2003: ex aequo Aina Moll, Tove Skutnabb-Kangas

Aina Moll
Aina Moll graduated in Romance Philology at the University of Barcelona. She is a member of the Institute of Catalan Studies (Philological Section) and holds a chair in French at the Institute Joan Alcover in Palma. She collaborated in the Diccionari Català-Valencià-Balear (10 volumes) started in 1900 and completed in 1962 that has become an indispensable work of reference for Catalan philology. She also carried out linguistic surveys for the Atlas Lingüístic de la Península Ibérica and has been director of the collections of the Moll publishing company. She is the author of the book La nostra llengua and has published hundreds of articles on the Catalan language and language planning. Aina Moll was Head of Language Policy of the Government of Catalonia (1980-88) that prepared the first Law on Language Policy of the Autonomous Government of Catalonia and coordinated the Language Planning Campaign in the Balearic Islands (1990-1995). She was a founder member of the Balearic Cultural Work (Obra Cultural Balear), member of the Social Council for the Catalan Language and coordinated area 1 of the Second International Congress on the Catalan Language.
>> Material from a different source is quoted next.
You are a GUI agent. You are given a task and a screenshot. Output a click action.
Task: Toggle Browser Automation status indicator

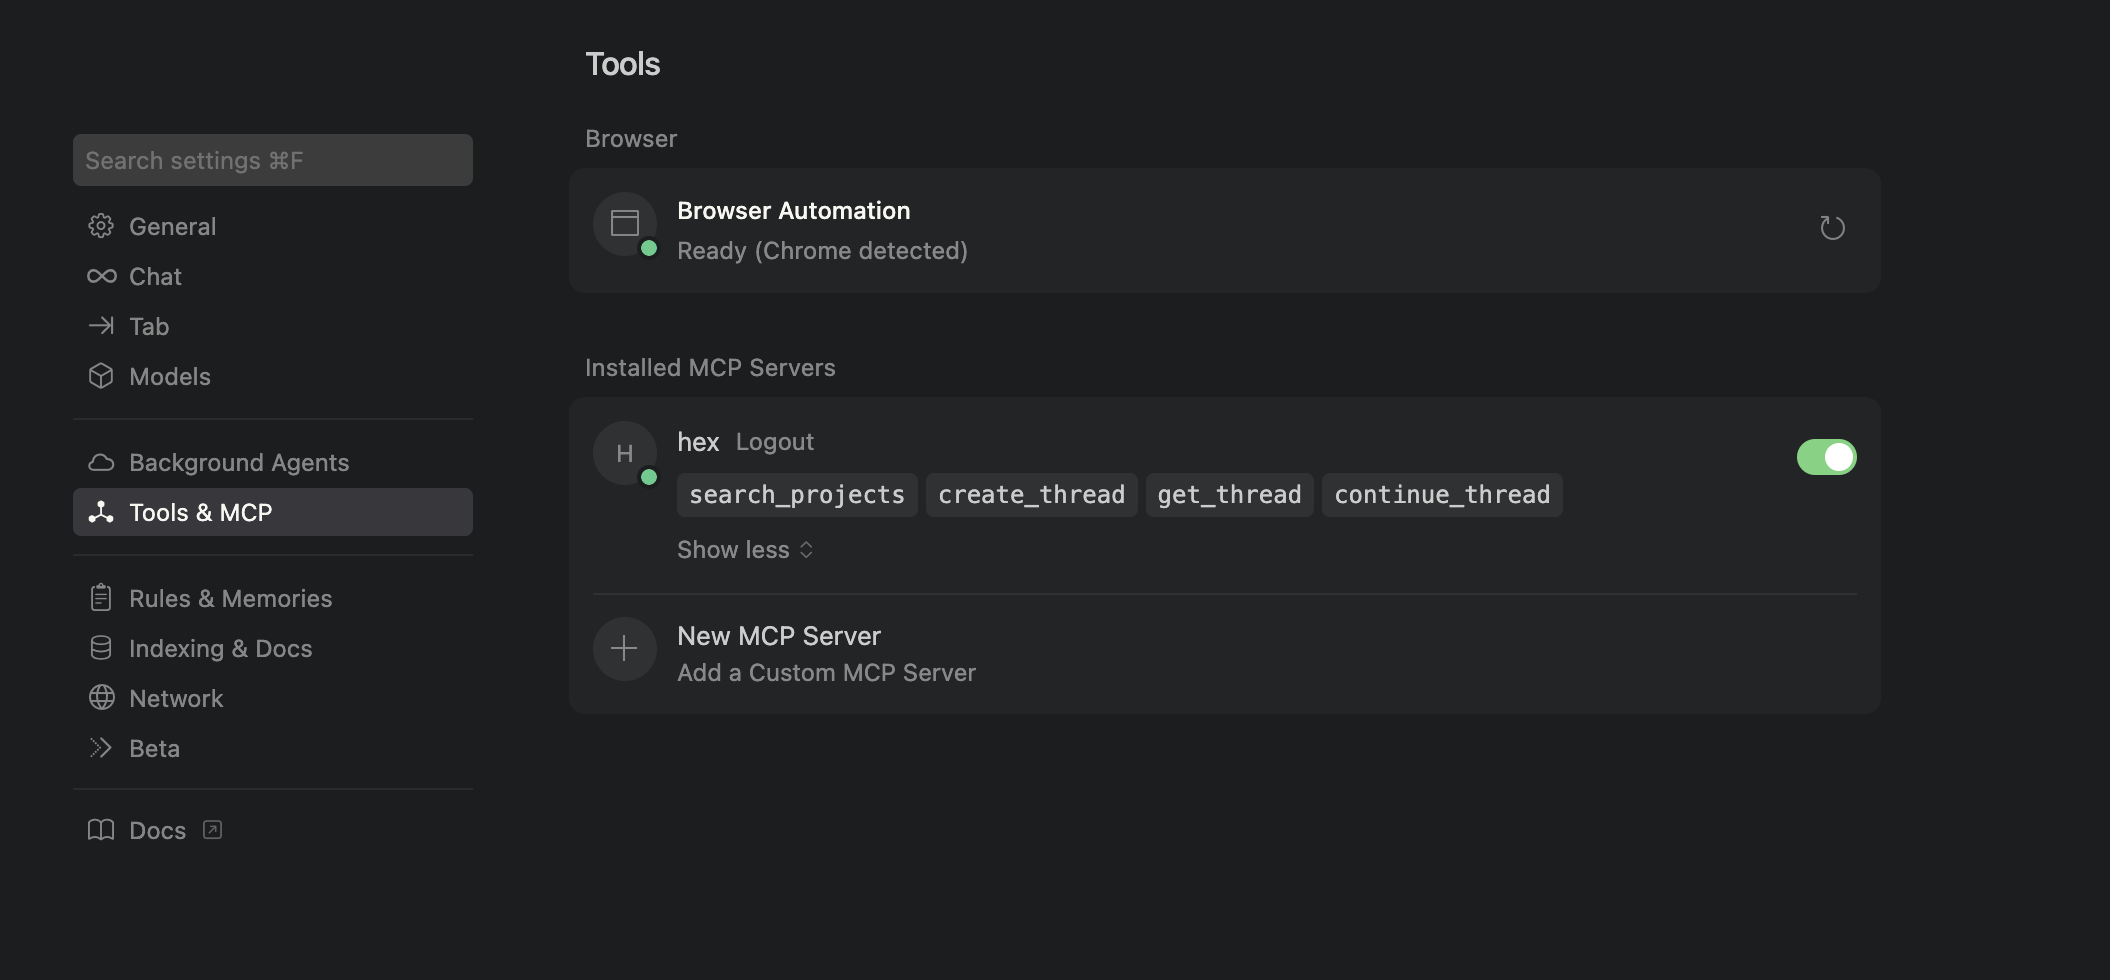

She has been awarded the Cross of Saint George of the Generalitat of Catalonia (1988) and the Ramon Llull award of the Government of the Balearic Islands (1997).

Tove Skutnabb-Kangas
Tove Skutnabb-Kangas is Finnish, with doctorates from the Universities of Helsinki and Roskilde, Denmark. She is a prolific author on bilingualism, minority education, linguistic human rights, and many aspects of language policy. Her publications have been translated into 17 languages. Her most significant recent book is Linguistic genocide in education – or worldwide diversity and human rights? (2000). Tove Skutnabb-Kangas is Vice-President of Terralingua, Partnerships for Linguistic and Biological Diversity, whom she represented at the UN summit on Sustainable Development in Johannesburg in August 2002. She has worked as a consultant for UNESCO, for whom she wrote Sharing a world of difference. The earth’s linguistic, cultural and biological diversity, to be published in six languages in 2003. She has lectured worldwide, and collaborated with the OSCE High Commissioner on National Minorities in preparing The Hague Recommendations regarding the education rights of national minorities (1997). She works actively with many minority language groups.